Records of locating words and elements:
========================

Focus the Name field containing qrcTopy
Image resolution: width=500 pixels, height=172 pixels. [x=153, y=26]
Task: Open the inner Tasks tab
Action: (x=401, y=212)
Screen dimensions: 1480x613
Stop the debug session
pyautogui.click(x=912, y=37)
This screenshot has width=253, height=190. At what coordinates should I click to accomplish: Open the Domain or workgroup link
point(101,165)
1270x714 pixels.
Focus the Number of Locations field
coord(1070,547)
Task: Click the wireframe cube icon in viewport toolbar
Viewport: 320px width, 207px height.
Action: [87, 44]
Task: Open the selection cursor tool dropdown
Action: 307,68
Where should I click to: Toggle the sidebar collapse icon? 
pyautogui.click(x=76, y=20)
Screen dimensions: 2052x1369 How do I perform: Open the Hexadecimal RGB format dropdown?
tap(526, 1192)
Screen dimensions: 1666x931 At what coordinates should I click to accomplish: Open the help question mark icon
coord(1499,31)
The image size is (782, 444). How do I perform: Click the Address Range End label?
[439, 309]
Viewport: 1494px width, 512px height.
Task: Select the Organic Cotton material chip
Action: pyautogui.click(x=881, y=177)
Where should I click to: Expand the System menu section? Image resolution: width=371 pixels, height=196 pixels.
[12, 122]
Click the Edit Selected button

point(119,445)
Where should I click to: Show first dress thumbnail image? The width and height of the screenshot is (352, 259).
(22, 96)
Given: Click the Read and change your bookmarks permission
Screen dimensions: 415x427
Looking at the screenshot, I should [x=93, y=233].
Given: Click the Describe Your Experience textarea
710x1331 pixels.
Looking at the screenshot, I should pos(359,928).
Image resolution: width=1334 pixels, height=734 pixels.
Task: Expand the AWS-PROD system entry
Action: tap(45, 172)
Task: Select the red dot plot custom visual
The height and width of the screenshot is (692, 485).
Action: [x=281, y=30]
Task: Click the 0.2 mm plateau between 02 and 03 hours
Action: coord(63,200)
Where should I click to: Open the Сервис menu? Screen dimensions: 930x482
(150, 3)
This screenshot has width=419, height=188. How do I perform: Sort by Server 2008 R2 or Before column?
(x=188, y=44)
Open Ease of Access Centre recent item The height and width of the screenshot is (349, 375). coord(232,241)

========================

Please format everything from the line containing "Where should I click to: Open" down through the last of the lines above as a Markdown table with the columns Row and Line. Number each row, and leave out any blank lines.

| Row | Line |
|---|---|
| 1 | Where should I click to: Open the Сервис menu? Screen dimensions: 930x482 |
| 2 | (150, 3) |
| 3 | This screenshot has width=419, height=188. How do I perform: Sort by Server 2008 R2 or Before column? |
| 4 | (x=188, y=44) |
| 5 | Open Ease of Access Centre recent item The height and width of the screenshot is (349, 375). coord(232,241) |